▶ **ЦЕЛЬ**: На что, согласно источнику о Циолковском, он ссылался, когда отказывался от «руководства» работами московских «межпланетчиков»?

▶ **ИСТОЧНИК**:
=======

Кстати, примерно так же всякого руководства, всякого «шефства свысока» избегал и Циолковский. Много раз московские «межпланетчики» стремились привлечь Константина Эдуардовича к своим работам, сделать «шефом», «куратором», на худой конец, неким «почетным членом». Циолковский был стар, болел, разумеется, чем-либо руководить не мог, а в лучшем случае способен был лишь прикрыть единомышленников крылом своего авторитета. Но опять-таки, будучи человеком в данных вопросах щепетильным, он быстро откликался на письма москвичей, осторожно, стараясь никого не задеть, высказывал советы, но от всякого «руководства» сразу уходил, ссылаясь на недомогания, слабость, глухоту, старость, да и то верно — ему шел уже семьдесят пятый год.

=======

▶ **ИСХОДНЫЕ ДАННЫЕ**:

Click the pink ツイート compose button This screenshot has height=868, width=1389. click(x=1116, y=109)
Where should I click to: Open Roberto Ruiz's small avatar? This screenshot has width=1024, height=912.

=======

▶ **ОТВЕТ**: На недомогания, слабость, глухоту и старость.